=== Excerpt to read ===
┄┄┄┄┄┄

The virtual meeting discussed mutual concerns about global warming, air pollution, the role they play in certain diseases and ecumenical partnership.
 
Bishop Gregory Parkes of the Catholic Diocese of St. Petersburg during a virtual meeting on May 13 at which Tampa Bay Catholics and Evangelical clergy discussed environmental issues and the diseases exacerbated by them.
Bishop Gregory Parkes of the Catholic Diocese of St. Petersburg during a virtual meeting on May 13 at which Tampa Bay Catholics and Evangelical clergy discussed environmental issues and the diseases exacerbated by them. [ In Solidarity ]
Published May 18, 2020|Updated May 18, 2020

ST. PETERSBURG — On the fifth anniversary of an historic papal document about the environment and as the coronavirus continues to imperil the world, a panel of Catholic and evangelical clergy met online last week to discuss their Christian response to disease outbreaks and climate change.

Points were made about the poor and people of color and the disproportionate burden they bear from air pollution. Details were offered about the effects of global warming, the spread of disease and the deadly link between air pollution and the coronavirus.

The Rev. Mitchell Hescox, president and CEO of the Evangelical Environmental Network, said he was pleased to join his Catholic brothers and sisters in the environmental cause.

┄┄┄┄┄┄

=== Available data ===
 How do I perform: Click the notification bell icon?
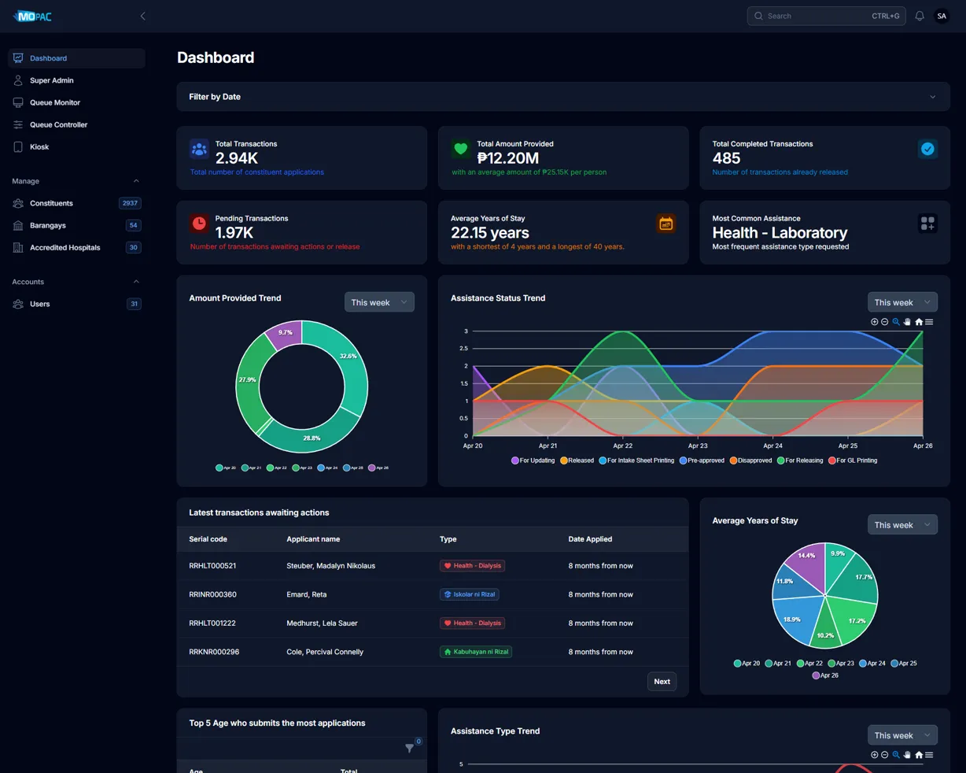(920, 16)
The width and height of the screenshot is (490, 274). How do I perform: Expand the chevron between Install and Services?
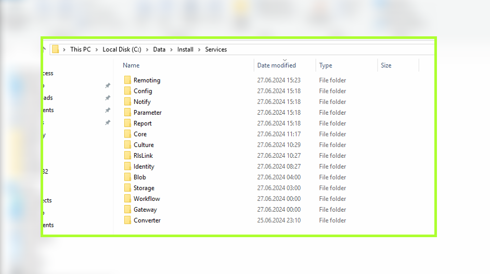click(199, 50)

┄┄┄┄┄┄

=== Task list ===
A: Answer these questions from the excerpt on the clergy meeting:
(i) On what date was the virtual meeting held?
(ii) Which diocese is Bishop Gregory Parkes part of?
(iii) What positions does the Rev. Mitchell Hescox hold?
B: List every mutual concern that the opening sentence of the excerpt on the clergy meeting says the virtual meeting discussed.
C: Reproduce the excerpt on the clergy meeting from "Points were made" up to and including "the environmental cause.".

=== Solutions to the problems ===
A:
(i) May 13.
(ii) The Catholic Diocese of St. Petersburg.
(iii) President and CEO of the Evangelical Environmental Network.

B:
- Global warming
- Air pollution
- The role they play in certain diseases
- Ecumenical partnership

C:
Points were made about the poor and people of color and the disproportionate burden they bear from air pollution. Details were offered about the effects of global warming, the spread of disease and the deadly link between air pollution and the coronavirus.

The Rev. Mitchell Hescox, president and CEO of the Evangelical Environmental Network, said he was pleased to join his Catholic brothers and sisters in the environmental cause.